Will This New Tech Solve Key Scooter Share Issues?

Stockholm, Sweden

Voi is a Swedish based scooter-share operator that claims to be the first and largest in Europe. Like almost all scooter-share companies, it has been growing fast and now has over 500 employees.

Voi is launching the ‘world’s first’ large scale pilot of computer vision on e-scooters, installing AI technology that can detect when an e-scooter leaves the road and rides on a pavement, or when the vehicle is parked incorrectly.

Voi is working with Irish micromobility startup Luna, whose technology offers real-time lane segmentation and pedestrian detection for scooters.

Voi e-scooters fitted with the new technology were tested on Stockholm streets in advance of deployment in Northampton later this month (July 2021), to demonstrate the potential of the technology which will increase the safety of e-scooters by fixing the problem of pavement riding. The technology will also provide tools to identify problem areas and adapt infrastructure for micromobility, by conveying real-time data about how the vehicles are being used.

The ‘smart camera’ hardware and electronics have been honed by Luna and Voi over the past six months, to integrate with the latest Voi vehicles, while the computer vision algorithms have been trained using hours of video footage from Northampton.

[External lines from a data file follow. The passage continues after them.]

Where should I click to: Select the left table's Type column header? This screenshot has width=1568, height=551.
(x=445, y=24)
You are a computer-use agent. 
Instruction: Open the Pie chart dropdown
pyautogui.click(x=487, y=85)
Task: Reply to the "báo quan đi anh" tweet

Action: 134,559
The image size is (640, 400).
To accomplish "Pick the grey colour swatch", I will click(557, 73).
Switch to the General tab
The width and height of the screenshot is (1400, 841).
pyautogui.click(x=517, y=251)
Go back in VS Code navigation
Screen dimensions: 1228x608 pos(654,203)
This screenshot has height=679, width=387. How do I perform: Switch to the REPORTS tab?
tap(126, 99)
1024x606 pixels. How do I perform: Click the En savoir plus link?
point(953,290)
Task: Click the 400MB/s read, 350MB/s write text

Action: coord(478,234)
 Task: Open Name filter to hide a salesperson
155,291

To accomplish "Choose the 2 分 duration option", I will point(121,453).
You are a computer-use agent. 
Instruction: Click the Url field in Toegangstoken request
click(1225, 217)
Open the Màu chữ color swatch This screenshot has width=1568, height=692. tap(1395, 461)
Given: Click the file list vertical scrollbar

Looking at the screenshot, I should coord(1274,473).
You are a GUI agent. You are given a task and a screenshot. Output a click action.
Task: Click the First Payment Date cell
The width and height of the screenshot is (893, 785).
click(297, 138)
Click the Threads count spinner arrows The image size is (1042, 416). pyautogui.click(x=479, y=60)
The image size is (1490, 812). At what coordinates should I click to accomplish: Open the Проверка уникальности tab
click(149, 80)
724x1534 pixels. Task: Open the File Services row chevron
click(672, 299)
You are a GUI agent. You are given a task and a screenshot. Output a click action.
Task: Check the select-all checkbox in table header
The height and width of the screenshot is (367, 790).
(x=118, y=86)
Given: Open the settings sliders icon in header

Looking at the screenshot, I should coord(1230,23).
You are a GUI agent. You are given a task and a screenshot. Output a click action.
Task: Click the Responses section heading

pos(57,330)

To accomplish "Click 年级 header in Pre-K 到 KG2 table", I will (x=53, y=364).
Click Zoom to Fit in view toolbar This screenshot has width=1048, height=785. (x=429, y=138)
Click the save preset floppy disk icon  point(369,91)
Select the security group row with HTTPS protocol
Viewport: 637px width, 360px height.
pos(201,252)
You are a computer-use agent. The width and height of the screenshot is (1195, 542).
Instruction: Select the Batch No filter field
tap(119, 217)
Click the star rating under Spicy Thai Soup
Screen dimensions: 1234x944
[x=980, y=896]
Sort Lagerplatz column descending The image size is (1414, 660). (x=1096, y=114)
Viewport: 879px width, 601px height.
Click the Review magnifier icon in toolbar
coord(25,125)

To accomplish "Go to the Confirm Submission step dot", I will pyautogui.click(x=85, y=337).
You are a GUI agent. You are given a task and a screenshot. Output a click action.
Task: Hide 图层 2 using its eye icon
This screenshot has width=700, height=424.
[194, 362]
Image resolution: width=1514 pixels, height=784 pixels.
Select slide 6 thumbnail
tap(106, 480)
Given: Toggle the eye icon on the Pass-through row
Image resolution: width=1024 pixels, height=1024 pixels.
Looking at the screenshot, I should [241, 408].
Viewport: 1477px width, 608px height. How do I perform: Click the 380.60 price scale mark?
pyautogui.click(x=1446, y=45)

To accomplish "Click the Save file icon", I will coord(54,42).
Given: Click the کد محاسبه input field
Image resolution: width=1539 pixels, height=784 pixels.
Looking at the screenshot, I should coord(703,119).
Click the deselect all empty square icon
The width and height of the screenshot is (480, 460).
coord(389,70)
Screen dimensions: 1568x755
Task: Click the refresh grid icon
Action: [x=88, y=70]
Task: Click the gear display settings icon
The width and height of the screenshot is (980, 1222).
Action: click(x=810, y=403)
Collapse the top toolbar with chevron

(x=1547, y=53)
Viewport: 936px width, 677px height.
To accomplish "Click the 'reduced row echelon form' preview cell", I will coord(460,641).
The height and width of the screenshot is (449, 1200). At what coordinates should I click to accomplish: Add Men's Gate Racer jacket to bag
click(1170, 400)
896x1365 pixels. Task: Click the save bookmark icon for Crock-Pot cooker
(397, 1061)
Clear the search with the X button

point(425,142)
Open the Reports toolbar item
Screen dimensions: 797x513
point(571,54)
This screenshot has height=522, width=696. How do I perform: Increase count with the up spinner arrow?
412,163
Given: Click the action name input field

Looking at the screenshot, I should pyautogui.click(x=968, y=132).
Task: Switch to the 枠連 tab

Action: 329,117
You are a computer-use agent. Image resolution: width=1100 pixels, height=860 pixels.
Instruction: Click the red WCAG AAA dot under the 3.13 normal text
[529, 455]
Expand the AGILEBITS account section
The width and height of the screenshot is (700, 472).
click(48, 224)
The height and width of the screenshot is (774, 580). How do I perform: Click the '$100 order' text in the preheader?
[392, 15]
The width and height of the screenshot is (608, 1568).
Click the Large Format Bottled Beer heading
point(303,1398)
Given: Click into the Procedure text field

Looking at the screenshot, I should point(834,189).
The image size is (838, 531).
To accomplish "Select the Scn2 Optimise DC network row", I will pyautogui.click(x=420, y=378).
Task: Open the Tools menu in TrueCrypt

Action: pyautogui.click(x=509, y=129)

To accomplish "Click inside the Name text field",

The first pilot will begin this month in Northampton in the UK, where Voi has an exclusive licence to operate as part of the Government’s national trial of e-scooters, which started last year and runs until spring 2022.

Voi will initially install cameras on a number of e-scooters in Northampton for a two-phase pilot starting in July. In the first phase, a controlled user group will road test the computer vision technology to collect real-time visual information on the environment the e-scooter is travelling through, as well as detecting pedestrians in the path of the e-scooter.

The technology will also be able to detect the surface that an e-scooter is being ridden on, such as a bike lane, pavement, or roadway, and alert the rider accordingly with an audible alarm if they are riding on the footpath.

Information for this article was sourced through a Voi media release and an article published in MMB Weekly (UK).